Over the succeeding years I have visited Brussels many times, for a whole variety of purposes - lecturing at the universities, meeting EU officials, visiting local friends, spending weekends here visiting the museums and historic sites (Magritte's house, the wonderful museum of musical instruments, the art gallery), passing through en route to somewhere else, or just enjoying the city itself. I've already been twice in 2015 - some years it has been three visits in 12 months, although rarely more than a few days in length.

I have seen a lot of changes in the city.  On my first visit, and several subsequent ones, I was hitch-hiking around Europe as a student and Brussels was an essential stopping off point en route to Germany - then the friendliest country in Europe to hitch-hikers.  It was the period of language tensions in Belgium - there were frequent student riots in Leuven over what should be the dominant language in the university before a new French-speaking institution was created just across the language frontier at Louvain-la-Neuve, allowing the ancient university of Leuven to revert to Flemish.  I used to stay in the French-speaking youth hostel in rue Verte, but just a couple of blocks away was the Flemish-speaking equivalent where non-Flemish-speakers were made to feel unwelcome.  That whole area uphill from the Gare du Nord (the North Station) was, at that time, a working-class Belgian district, before the arrival of Moroccan and Turkish immigrants that has turned it into a very cosmopolitan area.  But the tram route out from Ste Josse to place Meiser is still the 90, as it was when I used to set off from Meiser in a queue of often 50 or more young people all seeking lifts to Liège or beyond into Germany and south from there to Italy. Many of them were British, during the period when there was a limit of £50 on the export of currency - my aim was to spend less than £1 a day in order to spend as long as possible travelling (a night in a youth hostel, with evening meal, generally came to just over half of that).

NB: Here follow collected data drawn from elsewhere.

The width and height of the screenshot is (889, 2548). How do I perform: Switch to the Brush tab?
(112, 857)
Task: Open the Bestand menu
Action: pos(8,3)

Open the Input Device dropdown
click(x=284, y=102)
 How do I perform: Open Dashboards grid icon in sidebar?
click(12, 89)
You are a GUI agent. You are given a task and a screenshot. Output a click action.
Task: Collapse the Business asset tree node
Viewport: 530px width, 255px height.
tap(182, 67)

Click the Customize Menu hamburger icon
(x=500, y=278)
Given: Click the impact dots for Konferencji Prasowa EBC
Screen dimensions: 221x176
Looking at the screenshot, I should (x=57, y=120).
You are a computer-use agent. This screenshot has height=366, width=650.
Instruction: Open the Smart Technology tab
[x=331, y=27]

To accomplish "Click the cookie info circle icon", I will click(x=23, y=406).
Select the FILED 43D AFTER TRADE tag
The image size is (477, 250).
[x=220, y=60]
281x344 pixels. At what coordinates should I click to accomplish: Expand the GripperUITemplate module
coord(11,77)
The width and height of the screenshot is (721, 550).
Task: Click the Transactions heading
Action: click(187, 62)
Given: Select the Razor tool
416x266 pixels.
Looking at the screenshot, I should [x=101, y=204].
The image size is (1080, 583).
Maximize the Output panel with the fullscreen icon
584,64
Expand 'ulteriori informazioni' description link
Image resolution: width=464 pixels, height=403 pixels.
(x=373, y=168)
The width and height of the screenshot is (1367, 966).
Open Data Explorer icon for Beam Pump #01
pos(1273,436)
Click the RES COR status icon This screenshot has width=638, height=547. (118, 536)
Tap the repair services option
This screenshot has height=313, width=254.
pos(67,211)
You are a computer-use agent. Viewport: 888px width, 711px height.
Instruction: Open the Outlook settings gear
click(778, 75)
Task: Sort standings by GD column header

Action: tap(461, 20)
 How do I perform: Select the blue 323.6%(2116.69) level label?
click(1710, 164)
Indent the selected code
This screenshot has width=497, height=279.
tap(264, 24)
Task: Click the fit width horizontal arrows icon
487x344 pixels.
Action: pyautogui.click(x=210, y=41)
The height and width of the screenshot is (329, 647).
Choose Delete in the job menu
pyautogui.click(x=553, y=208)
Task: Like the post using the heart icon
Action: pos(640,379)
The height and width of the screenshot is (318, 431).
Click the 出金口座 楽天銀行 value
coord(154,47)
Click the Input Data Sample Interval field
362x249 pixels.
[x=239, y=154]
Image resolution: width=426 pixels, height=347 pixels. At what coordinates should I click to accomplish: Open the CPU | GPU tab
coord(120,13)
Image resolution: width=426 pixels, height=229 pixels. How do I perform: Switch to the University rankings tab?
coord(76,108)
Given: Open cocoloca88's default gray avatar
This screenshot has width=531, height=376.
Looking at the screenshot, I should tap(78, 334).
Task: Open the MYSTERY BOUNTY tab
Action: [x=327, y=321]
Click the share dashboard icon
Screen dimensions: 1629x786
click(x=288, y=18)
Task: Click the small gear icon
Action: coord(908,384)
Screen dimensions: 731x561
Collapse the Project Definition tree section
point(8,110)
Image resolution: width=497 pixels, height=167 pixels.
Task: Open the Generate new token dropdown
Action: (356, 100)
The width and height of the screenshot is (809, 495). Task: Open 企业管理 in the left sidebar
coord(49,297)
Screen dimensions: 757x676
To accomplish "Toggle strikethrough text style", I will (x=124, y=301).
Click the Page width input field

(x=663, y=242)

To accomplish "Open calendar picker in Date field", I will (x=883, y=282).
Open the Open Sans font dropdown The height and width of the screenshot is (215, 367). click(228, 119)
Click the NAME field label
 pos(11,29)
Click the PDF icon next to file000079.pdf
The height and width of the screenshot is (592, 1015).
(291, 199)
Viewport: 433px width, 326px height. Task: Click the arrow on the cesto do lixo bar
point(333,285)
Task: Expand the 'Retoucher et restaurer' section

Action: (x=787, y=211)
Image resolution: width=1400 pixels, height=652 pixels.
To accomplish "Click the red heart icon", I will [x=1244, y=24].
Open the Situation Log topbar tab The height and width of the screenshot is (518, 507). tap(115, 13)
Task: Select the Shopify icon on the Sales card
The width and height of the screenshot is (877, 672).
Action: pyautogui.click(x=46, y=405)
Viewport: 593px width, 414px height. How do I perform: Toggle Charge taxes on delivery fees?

The linguistic oddity of the city remains.  It is technically bilingual, yet I have been with a Flemish-speaking friend in the past who has insisted on ordering in his language in bars and restaurants and has deliberately (he speaks perfect French) got very irate when he has not been understood.  This afternoon the Belgians at the table next to me in a bar were initially French-speaking but were then replaced by three Flemish-speakers for whom the waiter hesitatingly changed language - although a colleague who served them later could only address them in French.

Another quirky feature of the city is the juxtaposition of characterful old buildings, often in local brick, against modern concrete monstrosities - a reminder of the fact that until recently Brussels had no planning restrictions and no conservation zones so that, in architectural terms, 'anything goes'. It is only a few years ago that a solution was found to a joint architectural / linguistic problem in the shape of what to do with the place des Martyrs.  The imposing civic buildings on this square commemorating events at the foundation of the Belgian state in 1830, itself a controversial episode in the relationship between French and Flemish speakers, had fallen into a state of disrepair - with trees growing out of their roofs - because of a lack of agreement between the two linguistic communities about renovation.  Happily that has been resolved more recently and the square, although tucked away and not receiving the tourist attention it deserves, at least now looks smart and well-maintained.

I don't want to make Brussels out to be too odd, but one final feature to mention is the 'pre-métro'.  In addition to building a couple of real metro lines, they also envisaged converting some existing tram routes into metro lines by taking them underground through the city centre.  In doing so they created full metro stations to take long trains - bit they never did convert the tram lines so that today short tram cars stop at cavernous underground stops.

Too much rhetoric in the UK sees 'Brussels' in a negative light - as the seat of European bureaucracy and somewhere to be fought off.  It is the metaphor for all that a eurosceptic press and populist politics dislikes (without understanding how small that bureaucracy is - I recall a Lord Mayor of Sheffield returning from a visit to the European Commission to note that it had fewer employees than Sheffield City Council).

To me Brussels is a city of parks; of rows of little terraced brick houses; of art nouveau architecture; of interesting museums; of beer, mussels and chips.  And it has the finest square - the Grand Place - that I know in any city.  When I first came there was still traffic in the square, and a daily market.  At Christmas I have enjoyed the live crib with real animals (donated by another of Belgium's linguistic groups - the German-speaking communities of the far east). Today it is thronged with tourists from all parts of the world, but with a particularly strong contingent of Japanese.  But every time I am in Brussels I try to undertake one small personal ritual - a glass of wine and a slice of fruit tart in the 'Chaloupe d'Or' bar on the western side of the square.  And I have just fulfilled that for this visit (as I also did for my previous visit six weeks ago, and for many more before that).